Georgia O'Keefe par John Loengard (1967) |
Des fleurs. On m’a dit que j’allais y voir des fleurs. C’est aussi ce que présente l’affiche et le catalogue de l’exposition, et le numéro spécial de connaissance des arts, et tout le reste …
Des fleurs. Qu’on peut imaginer comme des sexes féminins, exposants en grand des vulves, des clitoris, représentées en rouge parce que finalement en rouge c’est encore plus sexuel, non ?
Ce n’est pas ça qu’on voit. Ce n’est pas uniquement ça, et c’est très peu ça, finalement. Peu de fleurs parmi tous les tableaux exposés, et ce ne sont pas les œuvres les plus impressionnantes, ni les plus belles, ni les plus émouvantes. Elles ne sont qu’une « phase » dans l’œuvre de l’artiste, (si c’était un homme on dirait « sa période fleur ») et surtout on ne le réduirait pas à ses fleur-sexes. Elle réfute d’ailleurs le lien entre les fleurs et la sexualité féminine. Il faut bien un regard dominant, une vision étroite pour réduire l’œuvre de Georgia O’Keefe à des fleurs métaphores allégoriques du sexe féminin.
Peut-être parce qu’on pense encore qu’un femme artiste au 20è siècle n’était capable que de peindre des fleurs et la nature qui l’entoure ? Et d’être aveugle inconsciente au fait qu’elle représentait des sexes féminins certainement liée sa sexualité non assumée ? Ou parce qu’un homme comme Stieglizt, photographe de renom, amateur d’art, dégotteur de talents et galeriste reconnu était aussi pétri de psychanalyse (signe d’avant -gardisme à l’époque) ? Il écrit :
Les dessins de Melle O’Keefe sont d’un intérêt criant du point de vue psychanalytique. 291 (ndr : le nom de sa galerie) n’avait jamais vu une femme s’exprimant si librement sur le papier »
Ça fait parler les critiques, venir les amateurs et vendre les œuvres.
Georgia O’Keeffe riposte à cette lecture sexuellement déterministe de sa peinture. Son ambition artistique excède et de loin l’affirmation d’une féminité qu’elle revendique par ailleurs politiquement en rejoignant en 1913 le National Woman’s party.Elle persiste, elle peint des fleurs, a conscience des rapprochements qui sont faits, s’en moque et les considère comme dérisoires, son message va bien au delà. La trace qu’elle veut laisser n’est pas là. C’est pourtant celle qu’on met en avant presque 100 ans après. Encore aujourd’hui, ça fait venir les gens dans les expositions.
Et pourtant l’essentiel de l’oeuvre n’est pas là.

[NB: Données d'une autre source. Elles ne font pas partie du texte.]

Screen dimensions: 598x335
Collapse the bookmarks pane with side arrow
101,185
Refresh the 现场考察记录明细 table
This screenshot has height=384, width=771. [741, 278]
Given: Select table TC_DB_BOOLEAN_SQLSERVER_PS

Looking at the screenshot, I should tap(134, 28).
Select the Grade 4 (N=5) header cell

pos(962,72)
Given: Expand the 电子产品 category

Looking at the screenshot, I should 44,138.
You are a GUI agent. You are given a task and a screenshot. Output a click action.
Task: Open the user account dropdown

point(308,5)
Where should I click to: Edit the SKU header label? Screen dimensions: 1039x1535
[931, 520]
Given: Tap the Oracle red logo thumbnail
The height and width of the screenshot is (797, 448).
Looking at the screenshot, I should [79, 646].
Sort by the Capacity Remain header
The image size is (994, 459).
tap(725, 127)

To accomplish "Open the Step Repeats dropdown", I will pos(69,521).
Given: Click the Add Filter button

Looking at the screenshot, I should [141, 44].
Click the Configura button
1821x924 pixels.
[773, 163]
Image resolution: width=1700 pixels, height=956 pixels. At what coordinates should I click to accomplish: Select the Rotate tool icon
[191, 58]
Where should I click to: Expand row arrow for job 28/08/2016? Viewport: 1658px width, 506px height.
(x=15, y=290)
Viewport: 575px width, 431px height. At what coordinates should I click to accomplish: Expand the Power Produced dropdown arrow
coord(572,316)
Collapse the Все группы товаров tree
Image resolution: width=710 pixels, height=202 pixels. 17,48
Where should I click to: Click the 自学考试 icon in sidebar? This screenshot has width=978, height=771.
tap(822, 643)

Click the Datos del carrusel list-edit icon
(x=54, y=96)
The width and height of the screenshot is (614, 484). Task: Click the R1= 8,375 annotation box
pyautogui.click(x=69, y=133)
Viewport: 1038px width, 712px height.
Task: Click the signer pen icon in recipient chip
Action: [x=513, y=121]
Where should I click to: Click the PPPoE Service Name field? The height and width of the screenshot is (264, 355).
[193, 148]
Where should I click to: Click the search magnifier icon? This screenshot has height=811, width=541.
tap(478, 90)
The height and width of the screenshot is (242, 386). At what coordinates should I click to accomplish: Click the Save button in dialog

C’est le regard, c’est l’abstraction, c’est l’infiniment petit qui est représenté en grand,
Black Lines 1916 |
l’infiniment grand concentré en quelques lignes et couleurs sur un espace fini, c’est un paysage reproduit en trois couleurs et si peu de formes. Ce sont la chaleur, les odeurs et les couleurs qui reproduisent des sensations. C’est un monde qui nous est révélé.
Cette exposition est définitivement trop petite. Les pièces sont étroites, il y a peu de recul pour regarder les tableaux, en avoir une vision d’ensemble. La série de photos est projetée dans un couloir impossible de profiter des photos prises par Alfred Stieglizt, par Ansel Adams, et bien d’autres, de Georgia. Elles sont pourtant magnifiques les photos. Et Georgia surtout.
Le podcast fait par le centre Pompidou pour l’expo est le bon dosage entre l’audio-guide et la longue lecture avec tout un tas de gens sérieusement attentifs aux explications écrites au début de chaque espace. Et il a l’immense avantage de nous rendre sourds aux commentaires des visiteurs devant les tableaux. La remarque intello-bobo du visiteur du vendredi midi à Beaubourg n’est pas indispensable. Le silence, la musique, les paroles, les pensées de Georgia sont, elles, la clé de ce qui drive, ce qui inspire, ce qui meut Georgia O’Keefe et qui l’amène à créer ce qu’elle nous livre là.
East river from Shelton Hotel - 1928 |
J’ai adoré ces peintures abstraites, ses représentations de New York, de Lake George, les paysages, les ossements…
La période que je préfère c’est quand elle s’installe au Nouveau Mexique, après la mort de Stieglitz.Elle raconte qu’elle dort sur le toit de sa maison, par-dessus tout elle s’endort sous les étoiles et se réveille avec le ciel. C’est émouvant : elle raconte ça dans mes oreilles et je vois dans la dernière salle « cosmos » ce qui l’entoure. A ce moment précis, je suis là-bas, moi aussi sur le toit de sa maison d’adobe, moi aussi dans la chaleur, moi aussi dans ces couleurs.
Et en ce vendredi d’octobre, ça me fait chaud au cœur.